A miles de kilómetros de su tierra natal, Gabriela Miranda ha logrado mantener vivo el sentimiento por los colores de Paraguay. Con tan solo 21 años, la joven reside desde hace tres años en los Estados Unidos, donde se encuentra cursando el último año de la carrera de Ingeniería Informática. Su estancia en el país norteamericano es posible gracias a una beca completa en el Massachusetts Institute of Technology (MIT), una de las instituciones académicas más reconocidas a nivel global.
A pesar de sus destacados logros en el ámbito académico, Gabriela guardaba un anhelo que parecía lejano y difícil de concretar: presenciar un partido de la selección paraguaya en el mundial. Sin embargo, una combinación de audacia, fe y la generosidad de uno de los referentes del equipo permitieron que este sueño se transformara en una realidad inolvidable.
La oportunidad surgió mientras la estudiante realizaba una pasantía laboral en San Francisco, ciudad donde Paraguay participaba del mundial tras una ausencia de 16 años. Ante el elevado costo de las entradas, que resultaban prohibitivas para su presupuesto, Gabriela decidió intentar una estrategia poco convencional. "No pierdo nada escribiéndole a los jugadores para que me regalen una entrada", relató la compatriota sobre el momento en que decidió contactar a los futbolistas a través de redes sociales.

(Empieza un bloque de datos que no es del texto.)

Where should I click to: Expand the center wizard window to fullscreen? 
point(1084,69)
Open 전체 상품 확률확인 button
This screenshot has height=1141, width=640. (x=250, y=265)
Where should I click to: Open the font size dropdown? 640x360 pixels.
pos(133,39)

Aunque inicialmente no tenía altas expectativas, su iniciativa rindió frutos de manera inesperada. Tras escribir a varios jugadores, recibió una respuesta que cambió su panorama: el futbolista "Kaku" Romero accedió a su petición y le obsequió una entrada para el encuentro. "La verdad no me lo esperaba, tiré un tiro al cielo y funcionó", expresó Gabriela con emoción, subrayando que este acontecimiento no fue producto de la casualidad, sino de una alineación de circunstancias favorables.
Para la joven, el hecho de coincidir temporal y geográficamente con el evento fue fundamental, ya que se encontraba en San Francisco, a casi 5 mil kilómetros de su universidad. Según su propia reflexión, considera que actuar con buenas intenciones atrae recompensas y que el destino jugó un papel crucial al brindarle una oportunidad laboral en el área de la Bahía precisamente en ese momento. "Creo que cuando uno actúa con buenas intenciones se nota y la vida encuentra la manera de recompensarlo", afirmó.

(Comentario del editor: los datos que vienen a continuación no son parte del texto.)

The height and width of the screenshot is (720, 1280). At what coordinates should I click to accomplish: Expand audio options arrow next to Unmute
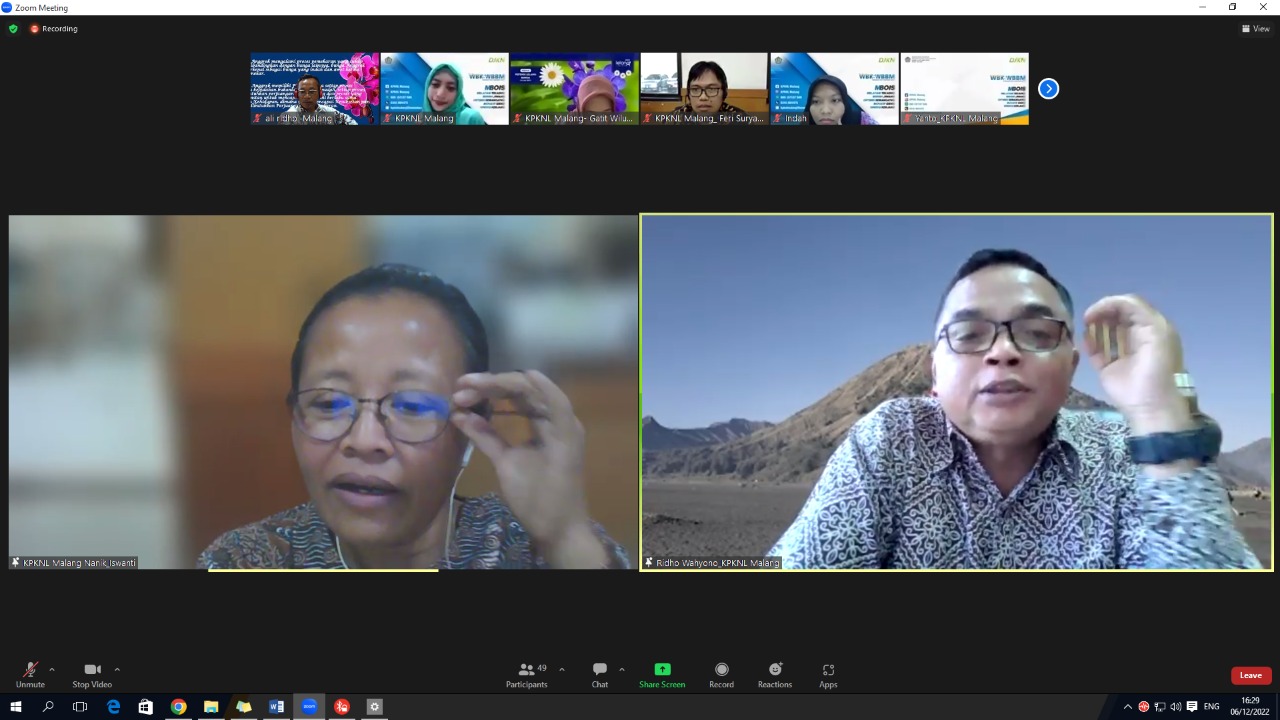point(52,669)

La gratitud de Gabriela hacia el jugador es absoluta. A través de sus palabras, agradeció profundamente el gesto de Romero, deseándole éxito tanto en la cita mundialista como en el resto de su trayectoria profesional. La estudiante manifestó su convicción de que la bondad es recíproca y que es precisamente a personas con esa calidad humana a quienes se debe desear el triunfo, esperando que la vida multiplique la alegría que el futbolista brindó con su acción.
La experiencia dentro del estadio fue, para ella, un regreso simbólico a sus raíces. Rodeada de miles de compatriotas, Gabriela vivió un desbordamiento emocional, especialmente durante la entonación del himno nacional. "La emoción en el estadio fue simplemente incomparable. Algunas lágrimas se me habrán escapado", confesó. El sentimiento de comunidad fue tan intenso que, por un instante, olvidó la distancia geográfica. "Nunca me había encontrado fuera del país en un lugar con tantos compatriotas juntos; por un momento sentí que estaba nuevamente en el Defensores, cerca de casa", recordó.
El clímax de la jornada llegó con la victoria de la Albirroja frente a Turquía. Para Gabriela, este resultado representó más que un simple triunfo deportivo; fue una muestra de la fortaleza del pueblo paraguayo ante el mundo. Aseguró que la satisfacción fue inmensa y que el partido sirvió para recordar la resiliencia y el valor que posee su gente, destacando que los paraguayos son uno de los pueblos más fuertes del mundo.
Sin embargo, detrás del éxito académico en el MIT y la alegría del fútbol, existe una historia de sacrificio personal. Gabriela reflexionó sobre la realidad de los emigrantes, aclarando que su partida del Paraguay no fue motivada por un deseo de irse, sino por la búsqueda de la mejor educación posible. "Lastimosamente, el precio de ese sueño fue alejarme de mi casa, de mi gente y de la patria que tanto extraño", confesó la joven.
A pesar de haber accedido a una de las mejores universidades del planeta, la nostalgia es una compañera constante en su día a día. Para compensar el vacío de la distancia y dar sentido al sacrificio realizado, Gabriela se mantiene firme en una promesa personal establecida al momento de emigrar: dar siempre lo mejor de sí misma, aprovechar cada oportunidad que se presente y llevar el nombre de Paraguay en alto en cualquier lugar donde se encuentre.